I realized there are lots of hints in these old conversations. There are names and leads that can expand my family tree. They may break down some brick walls. They deserve a fresh look, don't you think?
Ancestry.com was about to push their new messaging system on me (yuck, but I'll give it time). I emptied and deleted my message folders on their website. (Folders are incompatible with their new system.) I pasted the contents of the old conversations into a Word document.
Using last names as section headings, I pasted conversations about a name into the matching section of the document. Now I can see, for example, a bunch of conversations I had with people about the last name Pilla. (That's my great grandmother's name.)
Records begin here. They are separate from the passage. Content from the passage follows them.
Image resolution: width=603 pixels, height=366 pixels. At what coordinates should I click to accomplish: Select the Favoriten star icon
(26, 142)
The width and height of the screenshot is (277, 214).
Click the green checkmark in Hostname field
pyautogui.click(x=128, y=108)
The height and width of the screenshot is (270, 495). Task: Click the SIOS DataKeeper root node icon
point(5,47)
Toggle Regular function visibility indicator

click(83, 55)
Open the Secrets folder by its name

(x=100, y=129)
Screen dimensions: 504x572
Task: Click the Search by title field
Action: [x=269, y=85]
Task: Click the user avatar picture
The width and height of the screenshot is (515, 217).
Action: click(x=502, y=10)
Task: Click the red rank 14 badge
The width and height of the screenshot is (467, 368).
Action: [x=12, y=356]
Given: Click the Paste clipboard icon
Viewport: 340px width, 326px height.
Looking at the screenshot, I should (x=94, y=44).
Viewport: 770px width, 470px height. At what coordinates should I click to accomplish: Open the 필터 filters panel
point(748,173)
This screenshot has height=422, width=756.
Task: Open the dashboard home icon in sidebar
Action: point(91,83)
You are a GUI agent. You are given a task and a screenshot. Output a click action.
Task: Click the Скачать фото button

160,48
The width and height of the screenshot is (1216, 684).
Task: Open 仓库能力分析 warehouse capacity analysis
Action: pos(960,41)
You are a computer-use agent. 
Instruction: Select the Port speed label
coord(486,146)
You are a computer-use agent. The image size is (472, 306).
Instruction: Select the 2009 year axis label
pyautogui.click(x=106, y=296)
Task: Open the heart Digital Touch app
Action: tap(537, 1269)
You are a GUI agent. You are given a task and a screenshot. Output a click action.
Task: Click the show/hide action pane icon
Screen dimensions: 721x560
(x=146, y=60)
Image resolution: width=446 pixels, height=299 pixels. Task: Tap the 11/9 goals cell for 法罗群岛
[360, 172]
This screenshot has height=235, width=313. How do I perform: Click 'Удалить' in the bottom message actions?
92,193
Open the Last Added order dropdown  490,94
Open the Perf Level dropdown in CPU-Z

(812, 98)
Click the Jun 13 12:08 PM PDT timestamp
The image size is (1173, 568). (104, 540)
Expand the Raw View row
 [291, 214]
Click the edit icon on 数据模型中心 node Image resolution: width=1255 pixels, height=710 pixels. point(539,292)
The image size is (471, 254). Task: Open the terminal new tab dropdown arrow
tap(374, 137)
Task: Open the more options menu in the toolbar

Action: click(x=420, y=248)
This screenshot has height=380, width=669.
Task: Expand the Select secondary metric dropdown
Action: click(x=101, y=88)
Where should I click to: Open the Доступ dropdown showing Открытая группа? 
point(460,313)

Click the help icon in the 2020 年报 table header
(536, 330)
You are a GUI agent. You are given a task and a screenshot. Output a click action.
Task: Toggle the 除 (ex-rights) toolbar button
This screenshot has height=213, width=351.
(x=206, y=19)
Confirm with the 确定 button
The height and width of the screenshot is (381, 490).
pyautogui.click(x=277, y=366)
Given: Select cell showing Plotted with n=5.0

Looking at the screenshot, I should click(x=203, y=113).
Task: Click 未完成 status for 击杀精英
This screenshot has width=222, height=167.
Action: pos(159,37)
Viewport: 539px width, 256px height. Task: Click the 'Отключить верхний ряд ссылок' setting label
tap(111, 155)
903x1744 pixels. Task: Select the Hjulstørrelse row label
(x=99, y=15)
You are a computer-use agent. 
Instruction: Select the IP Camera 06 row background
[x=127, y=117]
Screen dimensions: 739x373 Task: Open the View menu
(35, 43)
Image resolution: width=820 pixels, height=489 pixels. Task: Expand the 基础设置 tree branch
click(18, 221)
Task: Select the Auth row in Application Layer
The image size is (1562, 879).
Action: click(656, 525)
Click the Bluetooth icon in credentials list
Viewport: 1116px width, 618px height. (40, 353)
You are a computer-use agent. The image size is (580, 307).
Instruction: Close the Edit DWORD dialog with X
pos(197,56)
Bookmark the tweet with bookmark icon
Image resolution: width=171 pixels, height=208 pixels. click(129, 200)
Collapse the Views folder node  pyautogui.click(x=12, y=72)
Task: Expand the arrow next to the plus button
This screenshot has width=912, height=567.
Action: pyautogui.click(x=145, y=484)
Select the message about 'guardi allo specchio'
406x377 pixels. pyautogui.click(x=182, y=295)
Take this conversation from 2015. A woman wrote to me about the last names Cecere, Musto, Frusciante, and Lombardo. I didn't know any of those names in 2015, but I know them all now.
She provided a long, detailed history of these names in her family tree. She said they came from Santa Paolina, Avellino, Italy. I knew in 2015 that my 2nd great grandmother was born in Santa Paolina. But not much more.
You're further along in your family tree today. It's time to revisit the hints in those old potential-cousin messages. |
It was purely coincidental that she wrote to me. I didn't have Cecere (her mother's maiden name) in my tree, but I had Cece. There's no relationship between the names. Cece comes from another province. But because she mentioned Santa Paolina, I told her, "There may be something between us, but I can't tell what it is."
Today I have tons of vital records from Santa Paolina. They weren't available in 2015, but they're on my computer now. Lately, I've been sorting through the files and getting familiar with the town's last names. Names like Cecere, Musto, Frusciante, and Lombardo.
Now, after 5 years, I can provide this contact with more facts than she knew. I can send her the birth records of her ancestors. I can work out how they fit into my family tree.
Once they're in my family tree, I'll check my contact's details about what became of these people in America. I can use Ancestry to find documents for the family in the U.S.
And I wouldn't know any of this if I didn't revisit those old messages. One down, HUNDREDS to go. I'll start with the last names that are the closest to me.
Do you have old genealogy emails and messages you filed away and forgot about? Pick a few to re-read and see if they make sense to you now. This is why we do genealogy: to find new connections to our past.